To be sure, taxes are as much a political issue as a legal one in the U.K. Starbucks, facing a boycott after its grilling about its tax accounting by the Parliament’s Public Accounts Commission last year, agreed in December to pay a voluntary tax. Google will be called back for more questions on its U.K. activities, Reuters said on Wednesday. No decision’s been made, committee spokesman Alex Paterson said, and Google spokesman Peter Barron called the report “misleading” and said Google “will be happy to appear again to set the record straight.”

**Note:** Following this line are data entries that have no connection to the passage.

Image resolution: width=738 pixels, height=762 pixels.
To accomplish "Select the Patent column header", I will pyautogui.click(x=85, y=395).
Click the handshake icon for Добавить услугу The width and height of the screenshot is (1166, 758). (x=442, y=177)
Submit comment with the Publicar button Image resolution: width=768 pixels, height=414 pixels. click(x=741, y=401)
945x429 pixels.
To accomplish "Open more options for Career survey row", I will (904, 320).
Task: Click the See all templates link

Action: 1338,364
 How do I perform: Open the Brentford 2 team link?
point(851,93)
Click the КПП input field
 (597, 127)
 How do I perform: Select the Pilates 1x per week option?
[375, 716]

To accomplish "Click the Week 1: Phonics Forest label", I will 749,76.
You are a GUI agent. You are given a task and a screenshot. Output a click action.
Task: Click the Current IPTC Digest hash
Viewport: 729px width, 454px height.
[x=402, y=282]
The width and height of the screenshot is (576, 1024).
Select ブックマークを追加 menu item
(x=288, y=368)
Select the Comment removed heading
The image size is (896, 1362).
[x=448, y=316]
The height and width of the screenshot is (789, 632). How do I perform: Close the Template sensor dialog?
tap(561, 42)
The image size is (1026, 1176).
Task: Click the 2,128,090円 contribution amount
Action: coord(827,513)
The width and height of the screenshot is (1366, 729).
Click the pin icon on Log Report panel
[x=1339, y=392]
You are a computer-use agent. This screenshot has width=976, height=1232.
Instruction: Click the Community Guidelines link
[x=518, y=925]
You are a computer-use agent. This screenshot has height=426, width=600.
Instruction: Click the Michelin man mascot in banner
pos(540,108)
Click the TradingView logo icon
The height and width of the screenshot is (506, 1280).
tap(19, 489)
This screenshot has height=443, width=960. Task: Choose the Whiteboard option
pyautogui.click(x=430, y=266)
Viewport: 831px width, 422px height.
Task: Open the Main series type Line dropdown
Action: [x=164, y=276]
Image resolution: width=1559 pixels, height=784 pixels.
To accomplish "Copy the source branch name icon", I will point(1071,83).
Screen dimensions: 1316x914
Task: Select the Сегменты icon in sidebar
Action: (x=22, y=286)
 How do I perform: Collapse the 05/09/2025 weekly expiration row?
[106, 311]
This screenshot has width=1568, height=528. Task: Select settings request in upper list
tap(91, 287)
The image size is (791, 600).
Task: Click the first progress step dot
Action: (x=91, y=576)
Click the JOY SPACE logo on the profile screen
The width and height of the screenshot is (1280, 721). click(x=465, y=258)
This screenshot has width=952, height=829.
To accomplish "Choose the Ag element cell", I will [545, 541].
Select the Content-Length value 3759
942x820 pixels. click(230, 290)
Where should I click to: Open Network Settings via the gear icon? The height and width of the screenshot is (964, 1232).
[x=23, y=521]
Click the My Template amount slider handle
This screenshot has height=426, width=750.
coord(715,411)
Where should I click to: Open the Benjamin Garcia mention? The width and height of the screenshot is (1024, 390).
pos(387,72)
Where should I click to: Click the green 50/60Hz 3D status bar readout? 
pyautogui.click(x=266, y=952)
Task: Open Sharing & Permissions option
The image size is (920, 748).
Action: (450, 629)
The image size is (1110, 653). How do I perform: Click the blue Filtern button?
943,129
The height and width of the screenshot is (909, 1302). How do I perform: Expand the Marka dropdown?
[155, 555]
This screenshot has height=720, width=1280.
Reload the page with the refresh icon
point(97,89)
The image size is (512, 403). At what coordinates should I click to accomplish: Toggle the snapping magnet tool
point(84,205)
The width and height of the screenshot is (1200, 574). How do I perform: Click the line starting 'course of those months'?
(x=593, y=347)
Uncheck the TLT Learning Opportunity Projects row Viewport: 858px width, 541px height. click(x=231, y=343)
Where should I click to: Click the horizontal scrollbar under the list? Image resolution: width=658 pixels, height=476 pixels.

While legal, some British politicians have found many large corporations’ methods of reducing their tax burdens to be manipulative.
“Public opinion is shocked and horrified at what’s going on,” said Austin Mitchell, a Labour party minister who serves on the commission. “The whole thing is a scandal.”
Mitchell, who said he wasn’t aware of the exemption rule, part of the 2002 Finance Act, said that he’d bring it up with the committee. Vodafone can’t afford to antagonize the government, which it needs for disputes over its Indian operations and in European Commission negotiations, Robin Bienenstock, an analyst at Sanford C. Bernstein, said in a note.
The European Union’s executive branch also plans to review how to tighten merger rules this year to reduce tax evasion and fraud. About 1 trillion euros ($1.3 trillion) is lost every year, Tax Commissioner Algirdas Semeta said in December.
Fiona Mactaggart, who is also on the U.K. committee, said the rule “is in many ways a reflection of a government failing to be sufficiently precise to ensure that tax obligations operate in the interests of the wider U.K. economy.”